[[ Exercise material open ]]

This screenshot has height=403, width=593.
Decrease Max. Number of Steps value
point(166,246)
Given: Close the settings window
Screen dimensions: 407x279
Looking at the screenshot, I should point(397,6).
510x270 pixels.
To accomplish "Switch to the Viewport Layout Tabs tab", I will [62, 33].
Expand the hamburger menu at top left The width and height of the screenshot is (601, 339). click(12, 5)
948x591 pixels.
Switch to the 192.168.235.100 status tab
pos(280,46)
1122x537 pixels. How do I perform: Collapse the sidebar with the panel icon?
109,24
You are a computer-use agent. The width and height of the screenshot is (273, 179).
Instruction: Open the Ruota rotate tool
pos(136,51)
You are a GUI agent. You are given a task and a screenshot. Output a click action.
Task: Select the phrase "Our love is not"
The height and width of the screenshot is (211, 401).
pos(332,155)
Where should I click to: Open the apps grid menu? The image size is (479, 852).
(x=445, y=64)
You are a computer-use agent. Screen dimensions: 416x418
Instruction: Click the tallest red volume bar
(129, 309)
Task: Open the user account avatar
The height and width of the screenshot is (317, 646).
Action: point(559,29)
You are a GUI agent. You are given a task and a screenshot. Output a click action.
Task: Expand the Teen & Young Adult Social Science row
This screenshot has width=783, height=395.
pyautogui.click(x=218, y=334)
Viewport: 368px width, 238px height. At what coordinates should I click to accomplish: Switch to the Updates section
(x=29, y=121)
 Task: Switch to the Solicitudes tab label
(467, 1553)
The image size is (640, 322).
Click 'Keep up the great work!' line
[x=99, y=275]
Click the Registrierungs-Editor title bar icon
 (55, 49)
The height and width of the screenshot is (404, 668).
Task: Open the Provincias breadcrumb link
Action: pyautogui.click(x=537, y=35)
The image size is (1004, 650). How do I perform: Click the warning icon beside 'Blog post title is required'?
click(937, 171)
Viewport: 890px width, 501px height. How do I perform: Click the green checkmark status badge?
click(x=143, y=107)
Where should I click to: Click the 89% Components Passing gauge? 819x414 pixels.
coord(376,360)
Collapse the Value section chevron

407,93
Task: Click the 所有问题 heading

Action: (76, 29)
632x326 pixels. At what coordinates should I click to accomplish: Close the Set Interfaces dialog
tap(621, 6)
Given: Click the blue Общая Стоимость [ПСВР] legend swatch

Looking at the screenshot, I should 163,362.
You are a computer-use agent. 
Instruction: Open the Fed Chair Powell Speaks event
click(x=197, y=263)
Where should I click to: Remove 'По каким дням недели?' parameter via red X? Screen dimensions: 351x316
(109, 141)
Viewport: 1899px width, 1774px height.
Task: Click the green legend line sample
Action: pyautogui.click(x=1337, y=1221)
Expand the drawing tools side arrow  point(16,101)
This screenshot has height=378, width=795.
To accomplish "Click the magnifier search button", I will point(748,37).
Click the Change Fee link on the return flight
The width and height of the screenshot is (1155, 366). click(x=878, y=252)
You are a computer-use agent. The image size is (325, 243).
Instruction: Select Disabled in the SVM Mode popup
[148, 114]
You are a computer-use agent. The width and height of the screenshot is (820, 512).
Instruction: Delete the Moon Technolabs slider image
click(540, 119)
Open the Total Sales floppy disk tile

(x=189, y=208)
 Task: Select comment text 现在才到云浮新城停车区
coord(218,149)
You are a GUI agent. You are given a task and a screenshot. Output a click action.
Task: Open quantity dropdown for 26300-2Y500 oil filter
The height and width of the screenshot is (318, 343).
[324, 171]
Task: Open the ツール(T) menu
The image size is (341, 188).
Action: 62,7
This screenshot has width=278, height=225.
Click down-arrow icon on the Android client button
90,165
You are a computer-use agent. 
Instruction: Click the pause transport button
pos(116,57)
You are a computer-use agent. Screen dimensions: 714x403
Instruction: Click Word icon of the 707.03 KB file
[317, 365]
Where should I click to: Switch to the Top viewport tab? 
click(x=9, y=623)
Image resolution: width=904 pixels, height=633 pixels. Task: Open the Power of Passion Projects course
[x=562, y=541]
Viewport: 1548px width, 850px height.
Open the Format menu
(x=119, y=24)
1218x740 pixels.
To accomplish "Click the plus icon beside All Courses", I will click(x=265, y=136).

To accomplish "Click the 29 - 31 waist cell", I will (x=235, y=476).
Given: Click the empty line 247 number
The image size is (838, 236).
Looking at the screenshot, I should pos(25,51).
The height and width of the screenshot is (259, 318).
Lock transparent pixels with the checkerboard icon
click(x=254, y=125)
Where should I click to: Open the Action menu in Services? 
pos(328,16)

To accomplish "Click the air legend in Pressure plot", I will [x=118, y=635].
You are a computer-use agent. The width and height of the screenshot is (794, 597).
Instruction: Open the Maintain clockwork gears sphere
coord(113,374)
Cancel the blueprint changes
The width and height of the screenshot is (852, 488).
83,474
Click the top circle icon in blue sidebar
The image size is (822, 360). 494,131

[[ Exercise material closed ]]

What to produce
In how many lines of the data does the string "Expand" appear? Give only the number.

Output of the task
3